Following Israeli and U.S. bombings that hit some 17 cities across Kurdish areas of Iran as of March 2, the 5-party Iranian Kurdish coalition issued a statement hinting at their imminent attack on Iran and urging Iranian military units to defect and “choose the side of their nation.” However, even united, the Kurdish coalition seems unlikely to pose a decisive threat to the Islamic Republic. 

Deciding not to wait for what the Kurds might try, Iran sought to preempt the Iranian Kurdish militias encamped across the border in Iraqi Kurdistan. On March 1, drone and missile attacks struck the KRG region of northern Iraq. The PAK accused the Iranian Islamic Revolutionary Guard Corps (IRGC) of striking its bases. One strike occurred between Erbil, the KRG capital, and Dohuk to the north. An Iranian drone also apparently hit the major KRG airport in Erbil, which also housed several hundred U.S. military personnel. 

In addition, Iran struck several other Iranian Kurdish parties sheltering in northern Iraq. The Komala party headquarters in Sulaymaniyah province bordering on Iran was attacked as well as the KDPI in the Koya district 70 miles southeast of Erbil. The Iranian purpose appeared to turn Iraq into a strategic buffer zone against Iranian Kurdish uprisings in the Kurdish areas of Iran. If Iraqi Kurdistan became a frontline, then Iran hoped that resources possibly would be spent there by the United States and others rather than in Iran. 

The KDPI’s Aso Saleh declared that “Our resolve remains strong, and we continue preparing for the near future.
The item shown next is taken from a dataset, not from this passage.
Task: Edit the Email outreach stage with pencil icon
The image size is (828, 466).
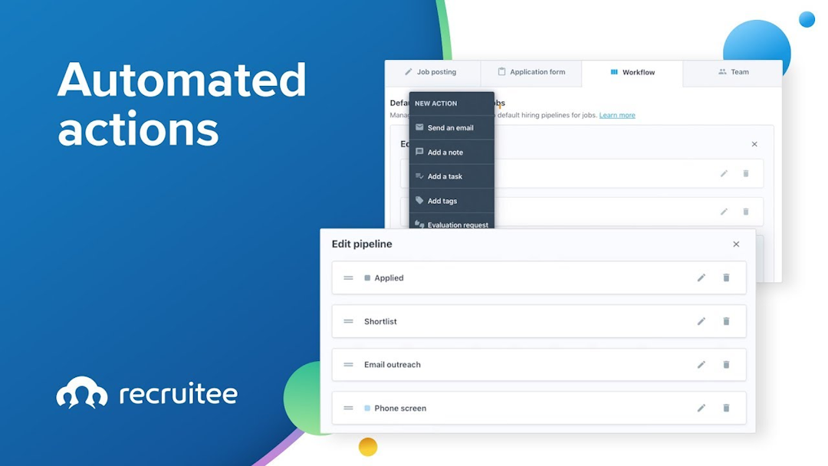Action: pyautogui.click(x=701, y=364)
These attacks will not silence us.” Saleh then even claimed that his party had conducted operations in Iran. “Since last night, and especially today [March 2], the attacks across all regions of Iranian Kurdistan have become much more intense. In these attacks, border bases, intelligence offices, the state broadcasting organization, the judiciary, intercity bases, and urban police stations have been targeted.” However, these claims have not been independently verified and might also simply be referring to the U.S. and Israeli attacks. 

Mustafa Hijri, the longtime leader of the KDPI, stated that his party “will continue to fight for the unity and protection of the common destiny of the Kurdish society until free and democratic elections are held.” Abdulllah Mohtadi, the secretary-general of the Komala Party of Iranian Kurdistan claimed that “the breaths of the Islamic Republic regime are running out.” He then called upon Kurdish soldiers who served in the Iranian army to “not betray the land of your forefathers, do not turn your back on your deprived and oppressed people. Stand on the right side of history and keep yourselves and your families proud and safe.” 
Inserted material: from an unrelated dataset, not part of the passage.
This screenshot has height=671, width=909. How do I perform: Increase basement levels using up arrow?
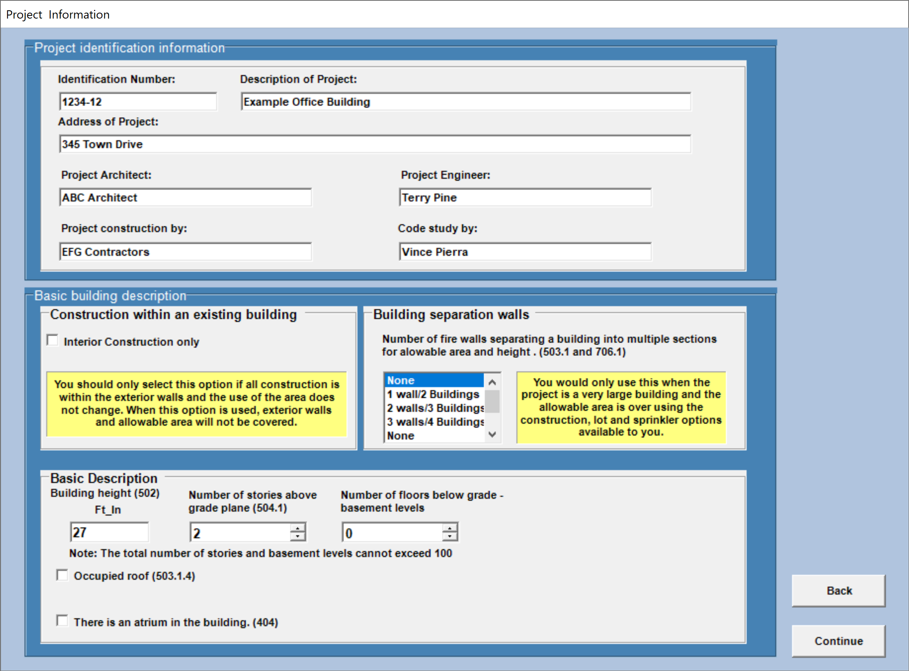pos(449,527)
As of this writing, it remains unclear to what extent the Iranian Kurds might become an important factor in the U.S.-Israeli war against Iran. Indeed, Reza Pahlavi, the son of the late Shah, criticized the Iranian Kurdish alliance, accusing the Kurds of separatism and even threatening military action against them if the Islamic Republic fell. Israeli Prime Minister Benyamin Netanyahu’s claim that the Iranian Kurds are going to come out of the woodwork, that they’re going to rise up,” remained problematic, especially as it came from the leader of the Jewish state. 

In addition, one wondered how Turkey might view the empowerment of the Iranian Kurds on its eastern border. On the other hand, the collapse of Iran opened up enormous opportunities for Turkey in a Middle East and Central Asia bereft of its traditional Iranian rival. 

Michael M. Gunter is a professor of political science at Tennessee Tech University and the author of the Historical Dictionary of the Kurds, 3rd ed. (Lanham, MD: Rowman & Littlefield, 2018.